Three federal agencies regulate genetically engineered crops and foods—the U.S. Department of Agriculture (USDA), the Environmental Protection Agency (EPA), and the Food and Drug Administration (FDA). The FDA reviews data on allergens, toxicity, and nutrient levels voluntarily submitted by companies. If that information shows that the new foods are not substantially equivalent to conventional ones, the foods must undergo further testing. Last year the agency proposed tightening its scrutiny of engineered foods, making the safety assessments mandatory rather than voluntary.
"When it comes to addressing concerns about health issues, industry is being held to very high standards" says DellaPenna, "and it's doing its best to meet them in reasonable and rigorous fashion."
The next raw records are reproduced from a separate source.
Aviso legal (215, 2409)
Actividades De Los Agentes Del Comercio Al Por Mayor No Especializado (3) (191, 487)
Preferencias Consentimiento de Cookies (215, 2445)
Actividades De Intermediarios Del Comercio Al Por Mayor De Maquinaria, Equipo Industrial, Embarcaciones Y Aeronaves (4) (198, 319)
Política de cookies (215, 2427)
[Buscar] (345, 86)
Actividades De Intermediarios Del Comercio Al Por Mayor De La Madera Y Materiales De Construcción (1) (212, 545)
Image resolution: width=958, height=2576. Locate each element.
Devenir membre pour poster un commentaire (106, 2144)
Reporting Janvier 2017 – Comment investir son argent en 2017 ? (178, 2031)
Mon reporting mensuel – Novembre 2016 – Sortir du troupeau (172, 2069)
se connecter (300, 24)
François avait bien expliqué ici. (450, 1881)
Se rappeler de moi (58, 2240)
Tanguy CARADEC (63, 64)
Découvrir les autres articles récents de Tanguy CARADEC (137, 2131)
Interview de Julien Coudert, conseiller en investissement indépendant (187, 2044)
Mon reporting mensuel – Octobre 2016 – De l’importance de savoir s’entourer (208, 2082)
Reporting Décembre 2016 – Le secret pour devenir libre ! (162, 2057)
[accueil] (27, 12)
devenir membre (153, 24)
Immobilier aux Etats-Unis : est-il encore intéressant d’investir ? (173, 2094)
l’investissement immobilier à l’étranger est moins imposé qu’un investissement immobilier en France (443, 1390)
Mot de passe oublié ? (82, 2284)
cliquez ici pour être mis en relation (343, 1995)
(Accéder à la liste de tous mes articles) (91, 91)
In the mid-1990s a biotech company launched a project to insert a gene from the Brazil nut into a soybean. The Brazil nut gene selected makes a protein rich in one essential amino acid. The aim was to create a more nutritious soybean for use in animal feed. Because the Brazil nut is known to contain an allergen, the company also tested the product for human reaction, with the thought that the transgenic soybean might accidentally enter the human food supply. When tests showed that humans would react to the modified soybeans, the project was abandoned.
For some people this was good evidence that the system of testing genetically engineered foods works. But for some scientists and consumer groups, it raised the specter of allergens or other hazards that might slip through the safety net. Scientists know that some proteins, such as the one in the Brazil nut, can cause allergic reactions in humans, and they know how to test for these allergenic proteins. But the possibility exists that a novel protein with allergenic properties might turn up in an engineered food—just as it might in a new food produced by conventional means—and go undetected. Furthermore, critics say, the technique of moving genes across dramatically different species increases the likelihood of something going awry—either in the function of the inserted gene or in the function of the host DNA—raising the possibility of unanticipated health effects.
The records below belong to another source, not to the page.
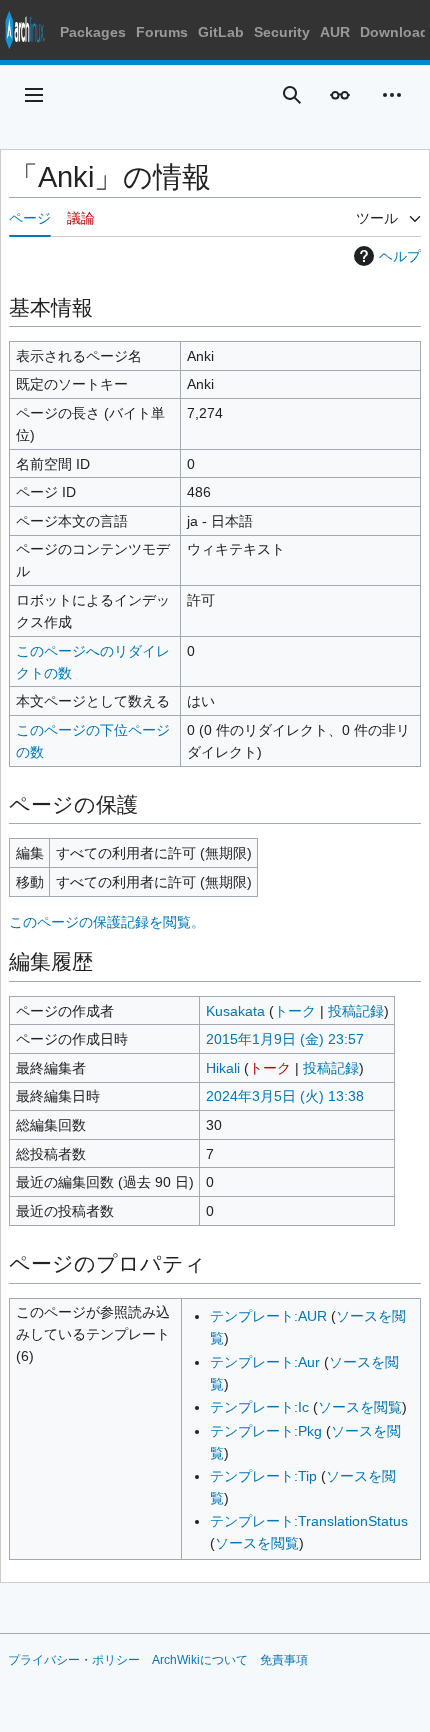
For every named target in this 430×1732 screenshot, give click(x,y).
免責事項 (284, 1660)
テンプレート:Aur (265, 1362)
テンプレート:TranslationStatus (309, 1521)
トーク (295, 1011)
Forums (162, 32)
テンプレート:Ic (259, 1407)
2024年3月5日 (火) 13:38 (285, 1096)
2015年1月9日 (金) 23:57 (285, 1039)
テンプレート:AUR (268, 1316)
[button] (34, 95)
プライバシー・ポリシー (74, 1660)
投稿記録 (356, 1011)
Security (282, 32)
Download (394, 32)
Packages (93, 32)
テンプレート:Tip (263, 1476)
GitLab (221, 32)
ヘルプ (400, 256)
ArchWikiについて (200, 1660)
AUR (335, 32)
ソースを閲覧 (360, 1407)
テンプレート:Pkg (266, 1431)
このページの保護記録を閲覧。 (107, 922)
An allergy scare in 2000 centered around StarLink, a variety of genetically engineered corn approved by the U.S. government only for animal use because it showed some suspicious qualities, among them a tendency to break down slowly during digestion, a known characteristic of allergens. When StarLink found its way into taco shells, corn chips, and other foods, massive and costly recalls were launched to try to remove the corn from the food supply.
No cases of allergic response have been pinned to StarLink. In fact, according to Steve L. Taylor, chair of the Department of Food Science and Technology at the University of Nebraska, "None of the current biotech products have been implicated in allergic reactions or any other healthcare problem in people." Nevertheless, all new foods may present new risks. Only rigorous testing can minimize those risks.
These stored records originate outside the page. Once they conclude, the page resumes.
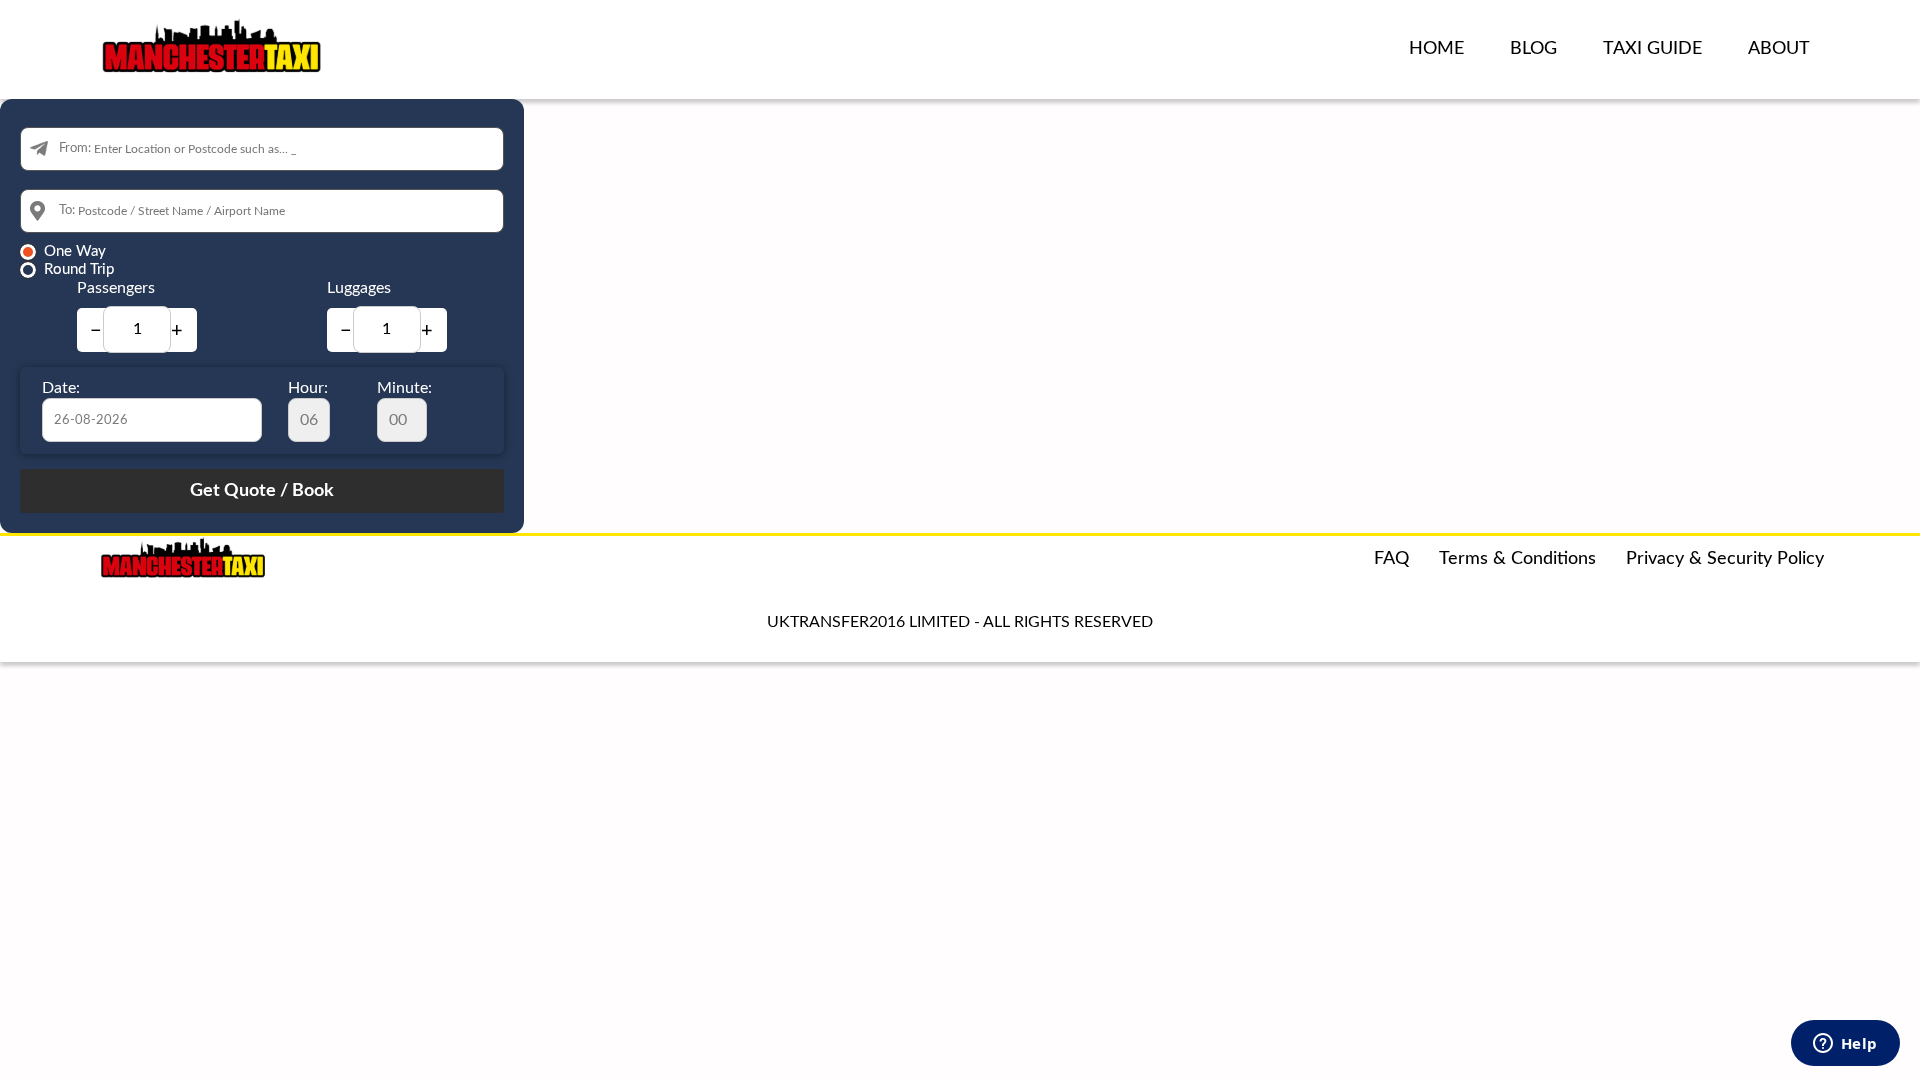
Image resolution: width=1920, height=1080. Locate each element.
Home (1436, 49)
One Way (75, 251)
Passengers (116, 288)
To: (67, 210)
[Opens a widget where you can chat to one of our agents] (1845, 1045)
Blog (1533, 49)
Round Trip (79, 269)
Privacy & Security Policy (1725, 559)
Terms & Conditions (1517, 559)
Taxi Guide (1652, 49)
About (1779, 49)
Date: (61, 388)
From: (75, 148)
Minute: (404, 388)
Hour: (308, 388)
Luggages (359, 288)
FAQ (1391, 559)
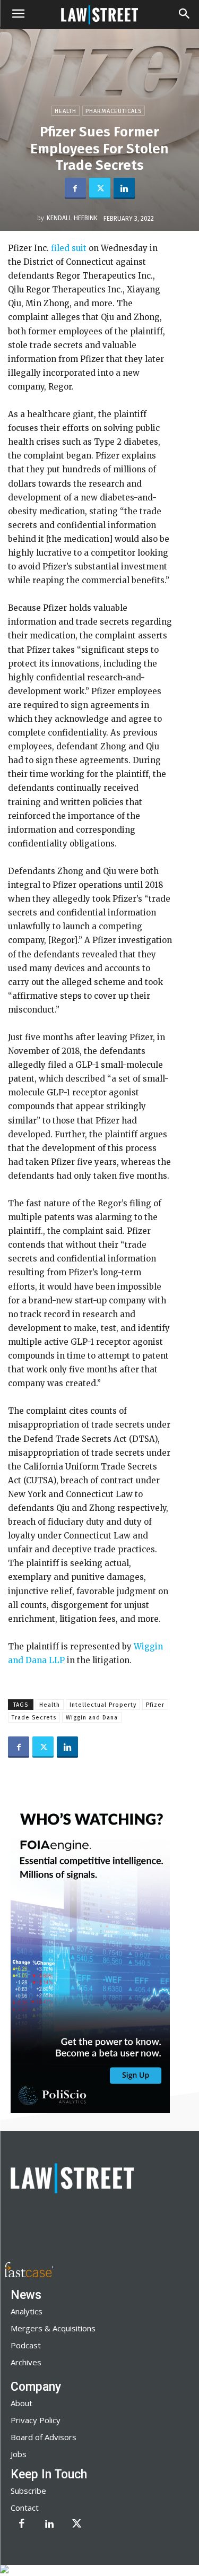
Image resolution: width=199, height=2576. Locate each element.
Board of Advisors (43, 2437)
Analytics (26, 2311)
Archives (26, 2362)
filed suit (67, 248)
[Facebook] (75, 188)
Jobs (19, 2454)
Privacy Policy (35, 2420)
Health (65, 111)
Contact (25, 2507)
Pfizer (155, 1704)
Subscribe (28, 2490)
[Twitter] (99, 188)
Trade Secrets (34, 1717)
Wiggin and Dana (92, 1717)
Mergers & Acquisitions (53, 2328)
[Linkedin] (124, 188)
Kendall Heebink (72, 218)
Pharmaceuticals (113, 111)
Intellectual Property (103, 1704)
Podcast (26, 2345)
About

Often overlooked in the debate about the health effects of these foods is one possible health benefit: Under some conditions corn genetically engineered for insect resistance may enhance safety for human and animal consumption. Corn damaged by insects often contains high levels of fumonisins, toxins made by fungi that are carried on the backs of insects and that grow in the wounds of the damaged corn. Lab tests have linked fumonisins with cancer in animals, and they may be potentially cancer-causing to humans. Among people who consume a lot of corn—in certain parts of South Africa, China, and Italy, for instance—there are high rates of esophageal cancer, which scientists associate with fumonisins. Studies show that most Bt corn has lower levels of fumonisins than conventional corn damaged by insects.
Should genetically engineered foods be labeled? Surveys suggest that most Americans would say yes (although they wouldn't want to pay more for the labeling). Professor Marion Nestle, chair of the Department of Nutrition and Food Studies at New York University, favors labeling because she believes consumers want to know and have the right to choose. However, no engineered foods currently carry labels in the U.S. because the FDA has not found any of them to be substantially different from their conventional counterparts. Industry representatives argue that labeling engineered foods that are not substantially different would arouse unwarranted suspicion.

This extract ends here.